Thanksgiving Dinner Costs Are Up; Ways to Save Money on This Year's Feast

Thanksgiving Dinner Costs Are Up; Ways to Save Money on This Year's Feast

Enjoying Thanksgiving dinner with family and friends is a priority for many Americans, but paying attention to how the meal will impact the budget is also important. 

Farm Bureau’s 36th annual survey indicates the average cost of this year’s classic Thanksgiving feast for 10 is $53.31 or less than $6.00 per person.  This is a $6.41 or 14% increase from last year’s average of $46.90.

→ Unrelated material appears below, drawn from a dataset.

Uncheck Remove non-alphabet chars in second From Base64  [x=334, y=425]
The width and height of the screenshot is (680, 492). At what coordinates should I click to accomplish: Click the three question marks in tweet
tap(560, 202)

The centerpiece on most Thanksgiving tables – the turkey – costs more than last year, at $23.99 for a 16-pound bird.  That’s roughly $1.50 per pound, up 24% from last year.

The shopping list for Farm Bureau’s informal survey includes turkey, stuffing, sweet potatoes, rolls with butter, peas, cranberries, a veggie tray, pumpkin pie with whipped cream, and coffee and milk, all in quantities sufficient to serve a family of 10 with plenty for leftovers.

The higher price of a Thanksgiving dinner is the result of supply chain issues and other economic disruptions from the pandemic, as well as an increase in the global demand for meat.

River Valley Extension District Family Resource Management Agent Monica Thayer says there are tips and tricks to help you save money on Turkey Day, such as planning ahead and shopping early, as well as doing a thorough inventory of your pantry for Thanksgiving-friendly ingredients you might already have.


The American Farm Bureau Federation Thanksgiving dinner survey was first conducted in 1986.  The informal survey provides a record of comparative holiday meal costs over the years.  Farm Bureau’s classic survey menu has remained unchanged since 1986 to allow for consistent price comparisons.